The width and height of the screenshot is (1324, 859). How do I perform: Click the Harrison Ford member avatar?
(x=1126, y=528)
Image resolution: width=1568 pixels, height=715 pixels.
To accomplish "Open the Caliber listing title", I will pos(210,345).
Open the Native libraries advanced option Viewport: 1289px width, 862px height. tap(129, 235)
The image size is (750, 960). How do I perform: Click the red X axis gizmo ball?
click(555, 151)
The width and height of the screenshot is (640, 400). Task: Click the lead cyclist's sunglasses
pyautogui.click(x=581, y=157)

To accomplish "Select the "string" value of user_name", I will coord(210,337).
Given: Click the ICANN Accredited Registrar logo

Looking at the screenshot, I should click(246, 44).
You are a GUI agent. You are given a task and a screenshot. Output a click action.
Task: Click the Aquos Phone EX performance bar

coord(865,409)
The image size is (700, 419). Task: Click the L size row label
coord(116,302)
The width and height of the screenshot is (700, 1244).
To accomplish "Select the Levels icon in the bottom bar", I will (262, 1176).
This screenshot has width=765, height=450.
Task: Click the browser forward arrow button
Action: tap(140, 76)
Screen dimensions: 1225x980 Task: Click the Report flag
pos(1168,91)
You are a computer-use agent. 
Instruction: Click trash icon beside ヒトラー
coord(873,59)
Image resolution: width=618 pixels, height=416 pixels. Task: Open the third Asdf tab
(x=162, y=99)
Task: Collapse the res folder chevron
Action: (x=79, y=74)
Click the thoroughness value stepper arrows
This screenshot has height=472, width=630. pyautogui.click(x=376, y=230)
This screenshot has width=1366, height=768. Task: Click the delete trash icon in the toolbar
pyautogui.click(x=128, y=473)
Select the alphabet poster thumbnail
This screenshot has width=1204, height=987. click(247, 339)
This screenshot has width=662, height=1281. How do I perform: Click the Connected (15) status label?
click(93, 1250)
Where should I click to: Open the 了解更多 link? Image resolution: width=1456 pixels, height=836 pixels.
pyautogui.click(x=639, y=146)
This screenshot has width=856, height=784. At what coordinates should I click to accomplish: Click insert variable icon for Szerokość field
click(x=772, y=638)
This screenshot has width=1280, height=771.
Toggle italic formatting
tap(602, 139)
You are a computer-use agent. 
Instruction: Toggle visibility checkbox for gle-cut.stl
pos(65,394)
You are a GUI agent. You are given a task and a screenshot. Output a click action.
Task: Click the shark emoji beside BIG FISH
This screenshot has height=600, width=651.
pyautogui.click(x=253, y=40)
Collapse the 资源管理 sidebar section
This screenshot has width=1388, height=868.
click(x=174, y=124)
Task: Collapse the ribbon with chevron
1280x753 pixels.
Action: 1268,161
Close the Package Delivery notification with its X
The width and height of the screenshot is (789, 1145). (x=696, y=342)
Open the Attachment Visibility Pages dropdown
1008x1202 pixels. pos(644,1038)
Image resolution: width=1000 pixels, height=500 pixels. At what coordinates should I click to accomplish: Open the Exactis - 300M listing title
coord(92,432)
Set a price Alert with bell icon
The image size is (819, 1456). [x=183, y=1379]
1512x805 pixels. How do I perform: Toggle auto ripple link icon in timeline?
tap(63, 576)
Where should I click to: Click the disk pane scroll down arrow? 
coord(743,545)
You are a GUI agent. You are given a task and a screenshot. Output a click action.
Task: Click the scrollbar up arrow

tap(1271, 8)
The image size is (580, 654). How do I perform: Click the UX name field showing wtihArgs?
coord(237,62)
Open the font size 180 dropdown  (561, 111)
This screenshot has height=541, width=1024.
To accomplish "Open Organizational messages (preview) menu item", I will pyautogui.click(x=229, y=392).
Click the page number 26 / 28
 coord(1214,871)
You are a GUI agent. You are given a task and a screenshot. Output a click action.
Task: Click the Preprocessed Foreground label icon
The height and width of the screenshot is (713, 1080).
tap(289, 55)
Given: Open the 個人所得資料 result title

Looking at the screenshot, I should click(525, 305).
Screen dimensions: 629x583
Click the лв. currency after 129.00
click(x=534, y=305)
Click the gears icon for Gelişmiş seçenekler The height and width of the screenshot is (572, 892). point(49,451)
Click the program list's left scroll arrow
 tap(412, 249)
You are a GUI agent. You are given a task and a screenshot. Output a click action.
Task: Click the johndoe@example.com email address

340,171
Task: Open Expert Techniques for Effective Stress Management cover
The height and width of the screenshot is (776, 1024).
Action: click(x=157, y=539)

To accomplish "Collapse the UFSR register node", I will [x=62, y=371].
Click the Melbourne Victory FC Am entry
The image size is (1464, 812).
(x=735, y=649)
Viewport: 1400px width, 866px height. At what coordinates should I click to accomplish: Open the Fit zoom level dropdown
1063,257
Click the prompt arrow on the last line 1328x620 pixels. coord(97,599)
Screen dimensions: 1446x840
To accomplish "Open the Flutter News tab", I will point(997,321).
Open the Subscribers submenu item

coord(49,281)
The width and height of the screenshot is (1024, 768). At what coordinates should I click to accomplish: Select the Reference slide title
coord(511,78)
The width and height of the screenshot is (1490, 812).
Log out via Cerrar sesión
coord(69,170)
= = =
• [EXERCISE BRIEF]:
The data above needs retyping. Reproduce each line exactly.

• [ANSWER FOR THIS EXERCISE]:
The width and height of the screenshot is (1324, 859). How do I perform: Click the Harrison Ford member avatar?
(x=1126, y=528)
Image resolution: width=1568 pixels, height=715 pixels.
To accomplish "Open the Caliber listing title", I will pos(210,345).
Open the Native libraries advanced option Viewport: 1289px width, 862px height. tap(129, 235)
The image size is (750, 960). How do I perform: Click the red X axis gizmo ball?
click(555, 151)
The width and height of the screenshot is (640, 400). Task: Click the lead cyclist's sunglasses
pyautogui.click(x=581, y=157)

To accomplish "Select the "string" value of user_name", I will coord(210,337).
Given: Click the ICANN Accredited Registrar logo

Looking at the screenshot, I should click(246, 44).
You are a GUI agent. You are given a task and a screenshot. Output a click action.
Task: Click the Aquos Phone EX performance bar

coord(865,409)
The image size is (700, 419). Task: Click the L size row label
coord(116,302)
The width and height of the screenshot is (700, 1244).
To accomplish "Select the Levels icon in the bottom bar", I will (262, 1176).
This screenshot has width=765, height=450.
Task: Click the browser forward arrow button
Action: tap(140, 76)
Screen dimensions: 1225x980 Task: Click the Report flag
pos(1168,91)
You are a computer-use agent. 
Instruction: Click trash icon beside ヒトラー
coord(873,59)
Image resolution: width=618 pixels, height=416 pixels. Task: Open the third Asdf tab
(x=162, y=99)
Task: Collapse the res folder chevron
Action: (x=79, y=74)
Click the thoroughness value stepper arrows
This screenshot has height=472, width=630. pyautogui.click(x=376, y=230)
This screenshot has width=1366, height=768. Task: Click the delete trash icon in the toolbar
pyautogui.click(x=128, y=473)
Select the alphabet poster thumbnail
This screenshot has width=1204, height=987. click(247, 339)
This screenshot has width=662, height=1281. How do I perform: Click the Connected (15) status label?
click(93, 1250)
Where should I click to: Open the 了解更多 link? Image resolution: width=1456 pixels, height=836 pixels.
pyautogui.click(x=639, y=146)
This screenshot has width=856, height=784. At what coordinates should I click to accomplish: Click insert variable icon for Szerokość field
click(x=772, y=638)
This screenshot has width=1280, height=771.
Toggle italic formatting
tap(602, 139)
You are a computer-use agent. 
Instruction: Toggle visibility checkbox for gle-cut.stl
pos(65,394)
You are a GUI agent. You are given a task and a screenshot. Output a click action.
Task: Click the shark emoji beside BIG FISH
This screenshot has height=600, width=651.
pyautogui.click(x=253, y=40)
Collapse the 资源管理 sidebar section
This screenshot has width=1388, height=868.
click(x=174, y=124)
Task: Collapse the ribbon with chevron
1280x753 pixels.
Action: 1268,161
Close the Package Delivery notification with its X
The width and height of the screenshot is (789, 1145). (x=696, y=342)
Open the Attachment Visibility Pages dropdown
1008x1202 pixels. pos(644,1038)
Image resolution: width=1000 pixels, height=500 pixels. At what coordinates should I click to accomplish: Open the Exactis - 300M listing title
coord(92,432)
Set a price Alert with bell icon
The image size is (819, 1456). [x=183, y=1379]
1512x805 pixels. How do I perform: Toggle auto ripple link icon in timeline?
tap(63, 576)
Where should I click to: Click the disk pane scroll down arrow? 
coord(743,545)
You are a GUI agent. You are given a task and a screenshot. Output a click action.
Task: Click the scrollbar up arrow

tap(1271, 8)
The image size is (580, 654). How do I perform: Click the UX name field showing wtihArgs?
coord(237,62)
Open the font size 180 dropdown  (561, 111)
This screenshot has height=541, width=1024.
To accomplish "Open Organizational messages (preview) menu item", I will pyautogui.click(x=229, y=392).
Click the page number 26 / 28
 coord(1214,871)
You are a GUI agent. You are given a task and a screenshot. Output a click action.
Task: Click the Preprocessed Foreground label icon
The height and width of the screenshot is (713, 1080).
tap(289, 55)
Given: Open the 個人所得資料 result title

Looking at the screenshot, I should click(525, 305).
Screen dimensions: 629x583
Click the лв. currency after 129.00
click(x=534, y=305)
Click the gears icon for Gelişmiş seçenekler The height and width of the screenshot is (572, 892). point(49,451)
Click the program list's left scroll arrow
 tap(412, 249)
You are a GUI agent. You are given a task and a screenshot. Output a click action.
Task: Click the johndoe@example.com email address

340,171
Task: Open Expert Techniques for Effective Stress Management cover
The height and width of the screenshot is (776, 1024).
Action: click(x=157, y=539)

To accomplish "Collapse the UFSR register node", I will [x=62, y=371].
Click the Melbourne Victory FC Am entry
The image size is (1464, 812).
(x=735, y=649)
Viewport: 1400px width, 866px height. At what coordinates should I click to accomplish: Open the Fit zoom level dropdown
1063,257
Click the prompt arrow on the last line 1328x620 pixels. coord(97,599)
Screen dimensions: 1446x840
To accomplish "Open the Flutter News tab", I will point(997,321).
Open the Subscribers submenu item

coord(49,281)
The width and height of the screenshot is (1024, 768). At what coordinates should I click to accomplish: Select the Reference slide title
coord(511,78)
The width and height of the screenshot is (1490, 812).
Log out via Cerrar sesión
coord(69,170)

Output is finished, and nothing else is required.